Editing Values Of Hashmaps

Here’s a few lines of Python:

numbers = {(0, 0): [], (0, 1): [2], (0, 2): [3]}
numbers[(0, 2)].append(4)

{(0, 0): [], (0, 1): [2], (0, 2): [3, 4]} 

I’m trying to emulate this behavior in Rust with Hashmaps. I am having difficulty adding values to an existing vector. For example:

use std::collections::HashMap;

fn main() {
    let mut numbers: HashMap<(i32, i32), Vec<i32>> = HashMap::new();
    numbers.insert((0, 0), Vec::new());
    numbers.insert((0, 1), vec![2]);
    numbers.insert((0, 2), vec![3]);
    
    numbers[&(0, 2)].push(3) // Fails
}

Any help would be greatly appreciated!
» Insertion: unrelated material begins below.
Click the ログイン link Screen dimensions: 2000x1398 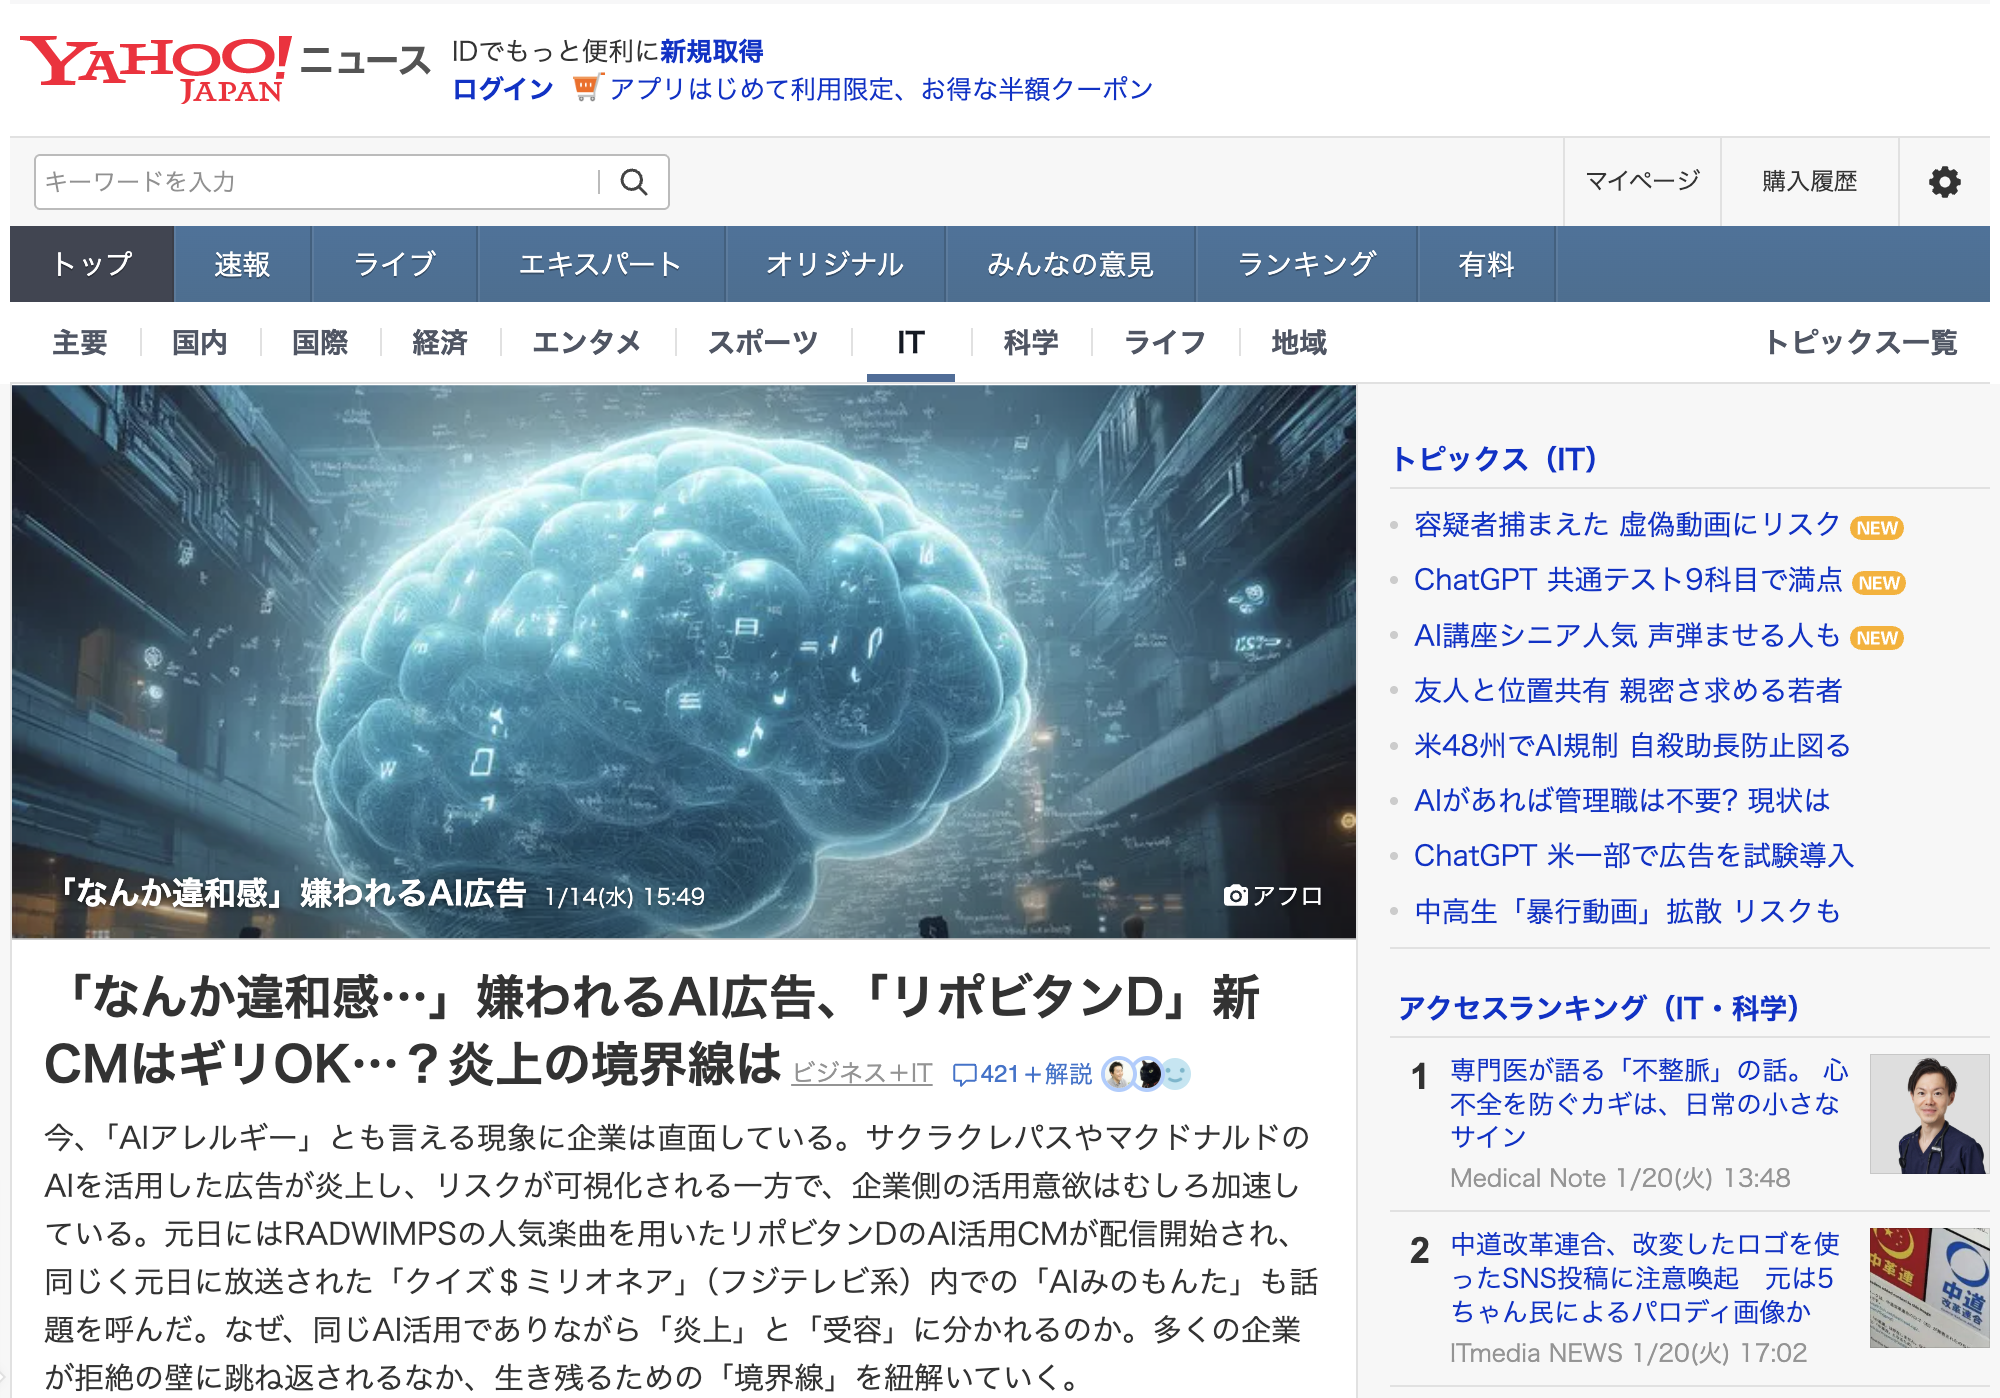click(x=503, y=89)
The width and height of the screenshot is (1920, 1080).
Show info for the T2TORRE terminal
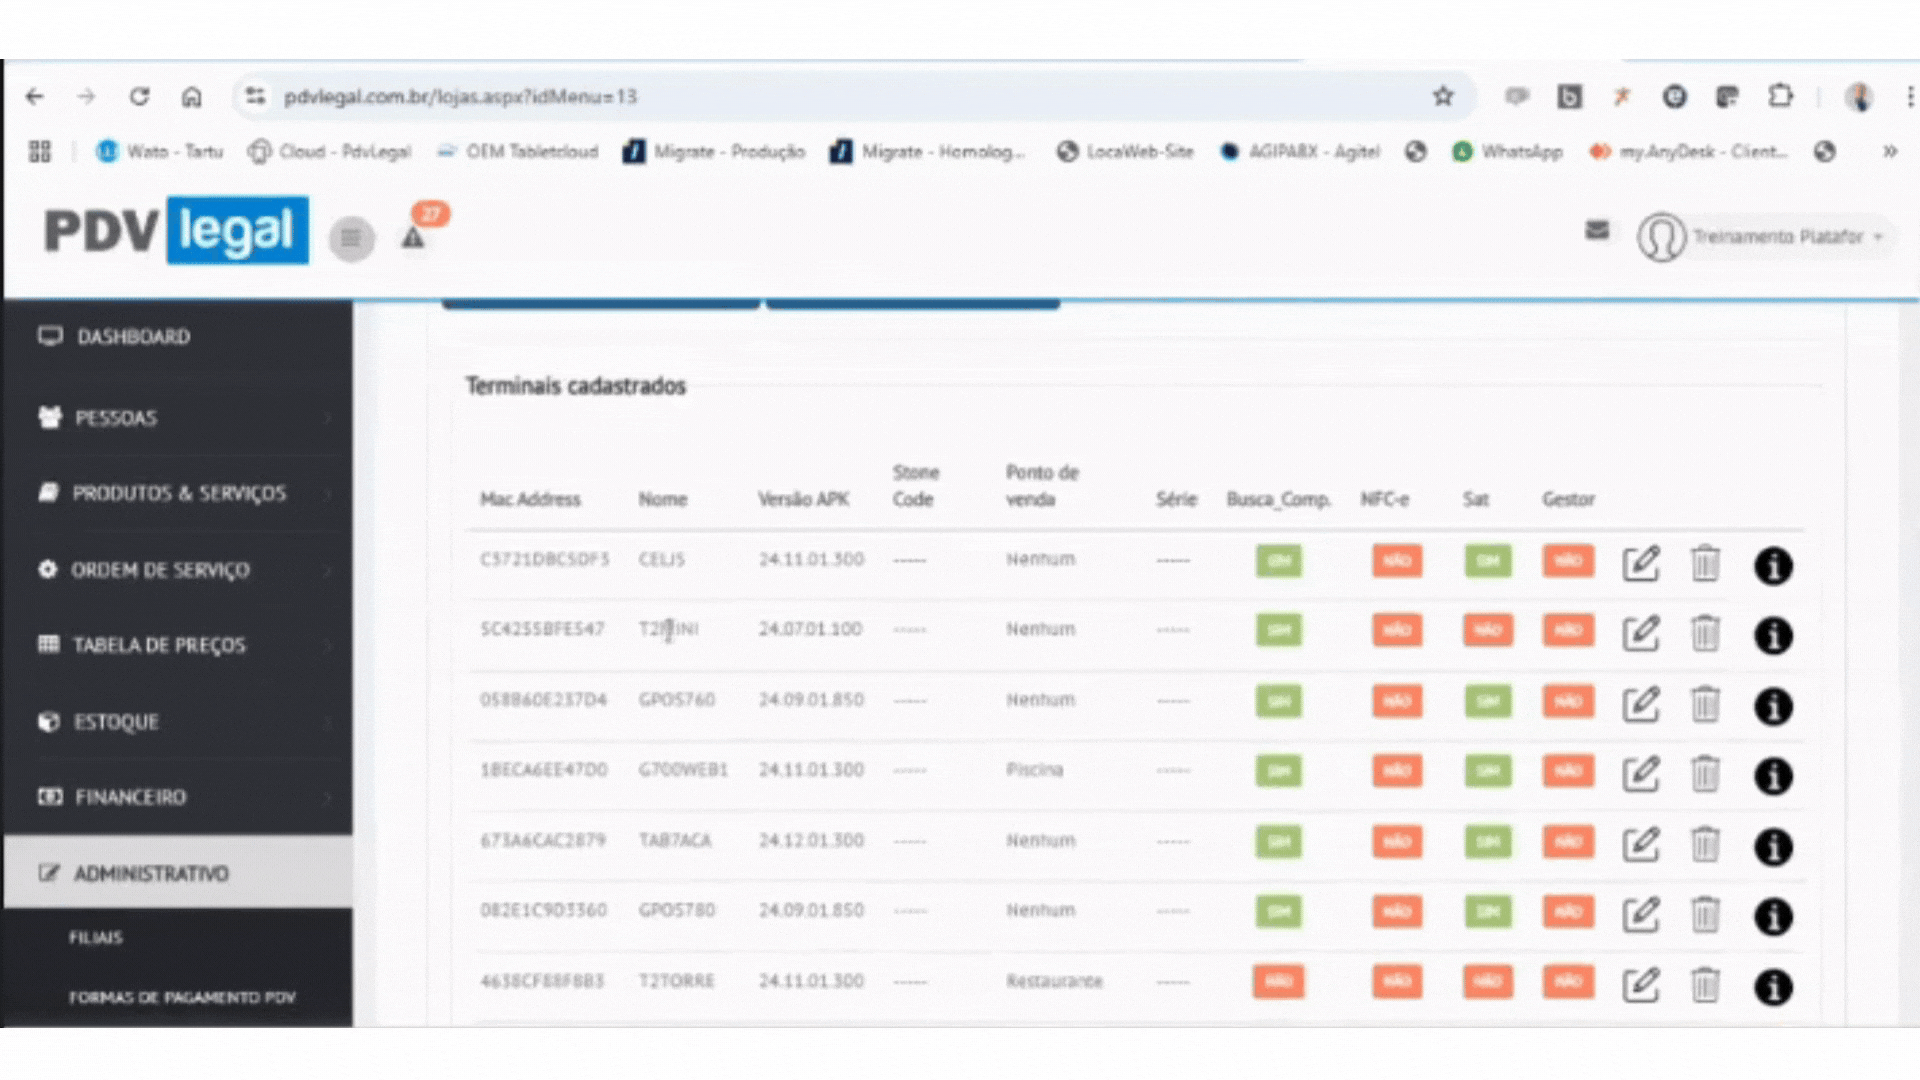click(x=1773, y=987)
I might be using the wrong data type, or maybe there is an existing method to append numbers to the vector. I've tried saving the current vector, appending three to that vector, and inserting the new vector but I always run into some referencing problem.

As the error message indicates, HashMaps don't support mutable indexing for whatever reason. The shortest way I can come up with to do what you want is to use HashMap::entry:

use std::collections::HashMap;

fn main() {
    let mut numbers: HashMap<(i32, i32), Vec<i32>> = HashMap::new();
    numbers.insert((0, 0), Vec::new());
    numbers.insert((0, 1), vec![2]);
    numbers.insert((0, 2), vec![3]);
    
    numbers.entry((0, 2)).and_modify(|v| v.push(3));
    println!("{numbers:?}")
}

Playground link

2 Likes

Fantastic! Works like a charm!!

It actually used to, way back before Rust 1.0, but that led to some confusion around whether indexing should be able to set a value as well as mutate it:

let mut map = HashMap::new();
map["foo"] = 123; // This was a panic, rather than insert!